Episode-1152- Jere Gettle of Baker Creek on Heirloom Seeds

Jere Gettle - Founder of Baker Creek Seeds

Jere Gettle – Founder of Baker Creek Seeds

Jere Gettle always had a passion for growing things.  With the help of his parents, he planted his first garden at age 3 and became enchanted by the possibilities of what could be created with seeds, sunshine, and soil.  He began saving, collecting, and trading  seeds.  By age 13, preserving historical varieties had become his mission in life.

At the age of 17, he printed the first small Baker Creek Heirloom Seed catalog in 1998

His little homestead near Mansfield, Missouri, now includes an impressive seed store, 2 huge warehouses for storing and packing seeds, multiple trial gardens, and an entire pioneer village consisting of a vegan restaurant, general mercantile, apothecary, flour mill bakery, blacksmith shop, outdoor stone oven and multiple music stages that serve as locations for traditional music during the monthly heritage festivals and huge Spring Planting Festival in May.

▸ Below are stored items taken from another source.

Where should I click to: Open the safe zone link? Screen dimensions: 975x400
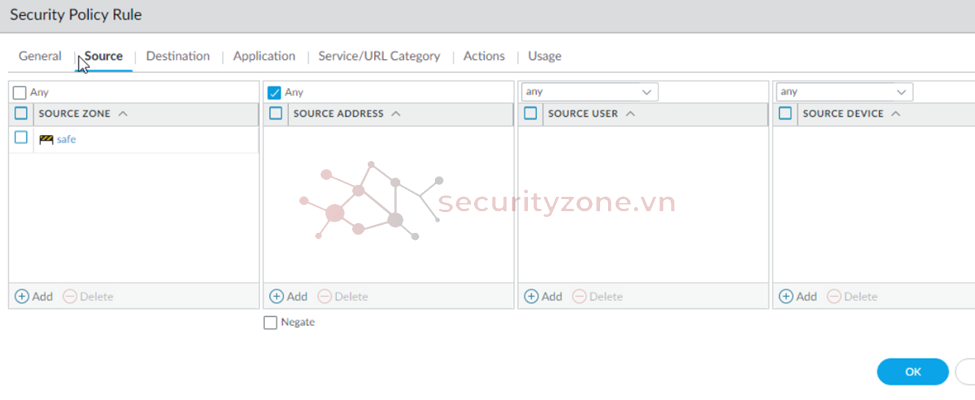[x=67, y=139]
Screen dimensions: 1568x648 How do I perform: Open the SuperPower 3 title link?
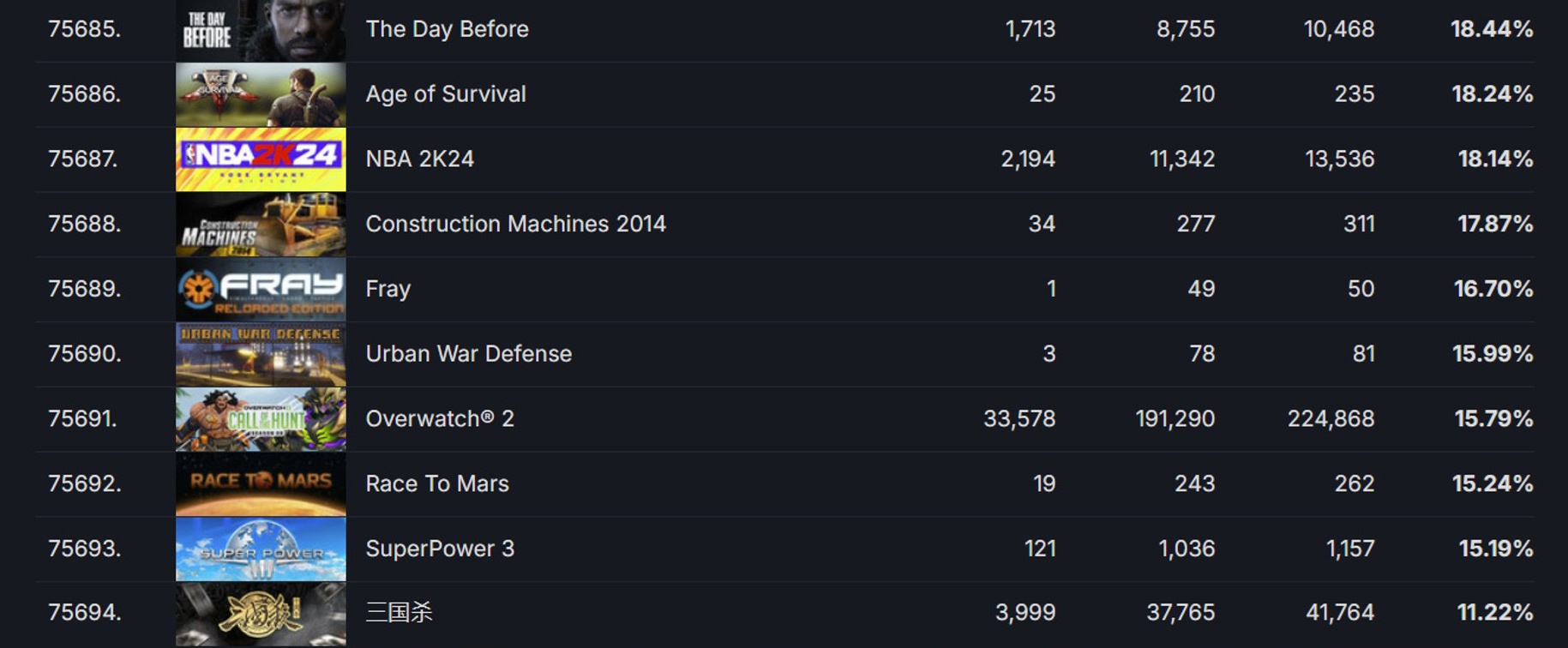440,549

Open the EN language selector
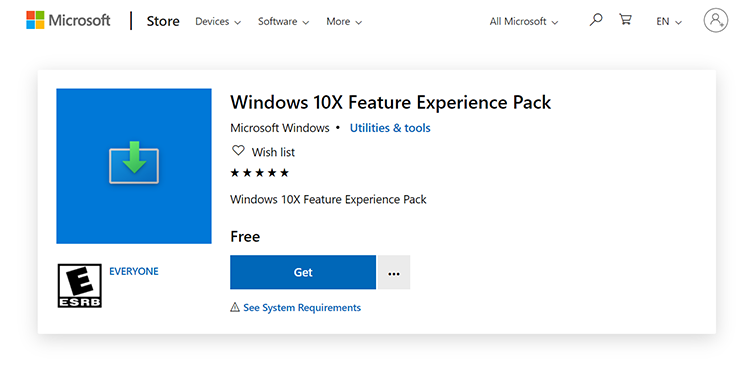pos(669,22)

The Gettle Family with a Melon Harvest

The Gettle Family with a Melon Harvest

Over the last several years, Jere and his wife Emilee have branched out into other related projects as well, including the nationally distributed Heirloom Gardener magazine, which is now in its 9th year of publication.  They have also expanded to a location in Petaluma, California, with their Seed Bank, a beautiful historic bank building that houses their Baker Creek retail seed operation.

The Gettle’s also  purchased and are working to restore and preserve Comstock, Ferre & Company, the oldest continuously operating seed company in New England.  They have recently published 2 books:  a general gardening book entitled The Heirloom Life Gardener and The Baker Creek Vegan Cookbook.

Jere and Emilee work extensively to supply free seeds to many of the world’s poorest countries, as well as here at home in school gardens and other educational projects.  It is their goal to educate everyone about a better, safer food supply and fight gene-altered Frankenfood and the companies that support it.

Resources for today’s show…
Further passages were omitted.